Google's tablet strategy: follow, follow, follow

Google needs to push a new tablet model — like a free device supported with ads — if it's ever going to be a player. Following Apple and Amazon isn't good enough.

commentary Google needs to push a new tablet model — like a free device supported with ads — if it's ever going to be a player. Following Apple and Amazon isn't good enough.

The Google Nexus 7 launch.
(Credit: CNET)

Google will roll out a 7-inch tablet, the Nexus 7, with Asustek. It goes for AU$249, and is aimed at Amazon's Kindle Fire. Wrong target.

What Google really needs to do is launch an array of tablets powered by Android that can roughly match Apple's iPad. And the price should be near free.

In other words, Amazon's move to subsidise e-readers with special offers and ads could easily be ripped off by Google. After all, Google is an ad machine.

Instead, Google partners with a hardware ecosystem that can't match Apple's supply chain.
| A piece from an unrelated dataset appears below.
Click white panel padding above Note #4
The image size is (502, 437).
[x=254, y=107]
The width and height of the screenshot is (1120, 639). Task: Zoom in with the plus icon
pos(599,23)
If Google really wants to be a tablet player — prosumer, consumer or business — it needs to hand out devices like Chiclets, and make the difference up with those lucrative blue contextual links.

Google also needs to play to its strengths. Apple's strengths are integrated software and hardware with a supply chain that's second to none. Amazon's strengths are turning devices into commerce kiosks. Microsoft is pushing the envelope with its tablet designs, and will leverage Office.

Google, meanwhile, still hasn't worked Android-only apps or cooked up models that are differentiated. Its tablet strategy looks a bit messy. Roughly speaking, it goes like this:

  • Follow Apple

  • Follow Amazon

  • Maybe even follow Microsoft's Surface.

  • The bottom line: Google is following the tablet parade, when it needs to lead.